The Kingdom of Speech, Tom Wolfe's final book, was about language. Apes can communicate, Darwin noticed, so can dolphins. Does that make them like us? According to Wolfe, the answer isn't just no, but, as he would put it, noooooooo!!!!! What makes humans unique is our invention of language. Wolfe himself was unique as a writer for how he handled language, giving it sound effects, explosive charge, and the illusion of improvisation. No one else sounded quite like him or had the inclination to poke a walking stick into the sacred cultural beehives he did. Belonging to a group—or starting one—wasn't his thing. He was, as his last name implied, a lone species.
Tom Wolfe died on Monday in New York City at the age of 88. Where else could such a true iconoclast find a lasting home than in the pages of Esquire, a magazine of upstarts, pranksters, and literary scoundrels? Beginning in 1963 (and lasting over two decades), Wolfe contributed a slew of essays, reportage, and fiction to our pages.
Included here are an obituary, a list of his essential books, an essay about his writing style, and two pieces that Wolfe wrote for Esquire.
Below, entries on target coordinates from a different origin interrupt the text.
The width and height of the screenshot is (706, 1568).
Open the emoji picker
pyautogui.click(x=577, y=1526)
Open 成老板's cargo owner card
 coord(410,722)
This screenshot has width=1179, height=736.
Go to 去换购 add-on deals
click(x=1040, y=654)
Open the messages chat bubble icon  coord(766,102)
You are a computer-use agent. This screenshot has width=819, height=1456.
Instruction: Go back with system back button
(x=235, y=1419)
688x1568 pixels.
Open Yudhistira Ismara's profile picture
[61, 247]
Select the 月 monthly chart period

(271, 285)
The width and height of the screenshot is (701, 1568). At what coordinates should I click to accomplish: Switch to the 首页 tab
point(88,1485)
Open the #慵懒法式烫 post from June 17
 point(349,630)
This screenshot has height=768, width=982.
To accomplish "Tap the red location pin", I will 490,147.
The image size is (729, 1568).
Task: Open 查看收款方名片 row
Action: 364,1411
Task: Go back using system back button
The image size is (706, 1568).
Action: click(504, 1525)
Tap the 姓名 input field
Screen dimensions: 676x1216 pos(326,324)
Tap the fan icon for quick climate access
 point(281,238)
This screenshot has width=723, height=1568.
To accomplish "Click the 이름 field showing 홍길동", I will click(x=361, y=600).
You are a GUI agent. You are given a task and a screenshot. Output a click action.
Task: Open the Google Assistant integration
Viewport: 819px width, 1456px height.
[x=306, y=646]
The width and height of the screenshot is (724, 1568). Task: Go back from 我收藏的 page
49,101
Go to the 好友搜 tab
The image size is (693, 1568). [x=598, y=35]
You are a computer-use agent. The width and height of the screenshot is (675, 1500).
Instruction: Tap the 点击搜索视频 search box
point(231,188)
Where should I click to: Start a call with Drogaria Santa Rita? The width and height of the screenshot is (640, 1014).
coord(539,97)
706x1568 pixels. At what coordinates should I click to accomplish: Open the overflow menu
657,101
One is a 1972 essay that charts the astonishing rise of New Journalism (and the backlash). The other, a profile of Muhammad Ali, is an example of what Wolfe could do when he first began to break free from the stultifying norms of mid-twentieth-century magazine writing. The novel as the end-all be-all of literary accomplishment was waning; real life had somehow become too big and chaotic for fiction to contain. Steeped in the tricks of the fiction trade, but trained as a newspaper journalist, Wolfe, who never seemed to forget that all humans are just glorified apes, stumbled upon a new tool. The result—fact-based pieces crafted into yarns of riveting drama—changed the trajectory of journalism.